British county names street harassment a hate crime in tough blow to local perverts

Street harassment — every woman who reaches a certain age and dares to walk around in public, no matter what she’s wearing, is inevitably going to face it. Unfortunately everyone knows it can quickly escalate from classic, insidious wolf-whistling and cat calls to disturbing threats in a matter of moments if the target ignores her harassers, and depending on the time of day and who’s around, it can be not only gross and annoying, but dangerous, too. This might be why in one British county, street harassment is a hate crime.

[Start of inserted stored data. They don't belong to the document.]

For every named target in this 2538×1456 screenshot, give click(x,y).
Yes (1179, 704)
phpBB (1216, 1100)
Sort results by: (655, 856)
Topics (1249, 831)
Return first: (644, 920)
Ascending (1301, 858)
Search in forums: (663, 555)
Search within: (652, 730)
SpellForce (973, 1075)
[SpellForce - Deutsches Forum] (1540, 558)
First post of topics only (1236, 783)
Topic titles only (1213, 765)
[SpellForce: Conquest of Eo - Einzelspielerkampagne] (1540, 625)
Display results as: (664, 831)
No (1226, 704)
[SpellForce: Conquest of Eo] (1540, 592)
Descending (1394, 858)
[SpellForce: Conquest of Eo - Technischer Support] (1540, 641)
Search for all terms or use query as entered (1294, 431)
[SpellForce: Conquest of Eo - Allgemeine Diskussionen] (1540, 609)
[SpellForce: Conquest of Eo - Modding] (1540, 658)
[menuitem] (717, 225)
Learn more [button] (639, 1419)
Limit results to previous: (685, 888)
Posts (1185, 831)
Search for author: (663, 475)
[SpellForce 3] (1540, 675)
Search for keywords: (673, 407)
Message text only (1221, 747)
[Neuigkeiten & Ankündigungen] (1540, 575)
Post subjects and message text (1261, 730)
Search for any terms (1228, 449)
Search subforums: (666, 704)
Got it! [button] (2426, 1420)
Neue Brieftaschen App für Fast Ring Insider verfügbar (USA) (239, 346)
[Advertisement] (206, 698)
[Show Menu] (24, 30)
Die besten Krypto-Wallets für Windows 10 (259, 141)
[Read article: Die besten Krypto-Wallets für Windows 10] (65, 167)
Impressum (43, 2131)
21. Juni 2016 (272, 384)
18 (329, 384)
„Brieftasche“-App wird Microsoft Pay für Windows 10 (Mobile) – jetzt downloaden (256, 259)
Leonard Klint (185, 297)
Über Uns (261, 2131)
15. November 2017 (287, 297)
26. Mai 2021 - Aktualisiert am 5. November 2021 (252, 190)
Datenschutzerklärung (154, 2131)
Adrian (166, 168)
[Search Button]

Nottinghamshire’s police force recently updated its definition of what constitutes a hate crime to include gendered attacks, or behaviors that target women for being women. According to Slate, this includes “unsolicited phone contact, unwanted physical contact, and nonconsensual photography,” allowing women to make police reports against men “who exert their power over women in misogynist ways.”

The British county regards hate crimes as incidents which may or may not end up constituting other criminal offenses, but appear to the victim as motivated by prejudice. So, basically, if you ever find yourself strolling through Nottinghamshire and find some creepy dude following you and yelling gender-based things, feel free to call the cops.

Cat callers probably aren’t going to face jail time, and whether or not the whistling and gestures will wind up being deemed a punishable crime is up to police discretion, but you now have the leeway to report and call shit out, so that’s undeniably pretty cool.

Still, according to Melanie Jeffs, manager of the Nottingham Women’s Center, which collaborated with Nottinghamshire’s police force on this improvement to the county’s hate crime policy, the most important aspect of “understanding” street harassment as a hate crime is that now people will be forced “to see the seriousness of these incidents,” she told The Guardian.

Some guilty parties who whistle and throw compliments at female passerby might think they’re just being friendly, or, sure, they know they’re being creepy as all hell, but who’s going to stop them? Cue Nottinghamshire’s new hate crime definition, which will hopefully teach local perverts across the county to hold their tongues. It could very soon teach perverts in other British counties, too, since according to Slate, other counties are likely to follow Nottinghamshire’s example and open the definition of a hate crime to recognize misogyny, as well.

As a general rule, if a compliment winds up making a woman feel uncomfortable and objectified, it’s not really a compliment at all. Now if only the U.S. would follow suit.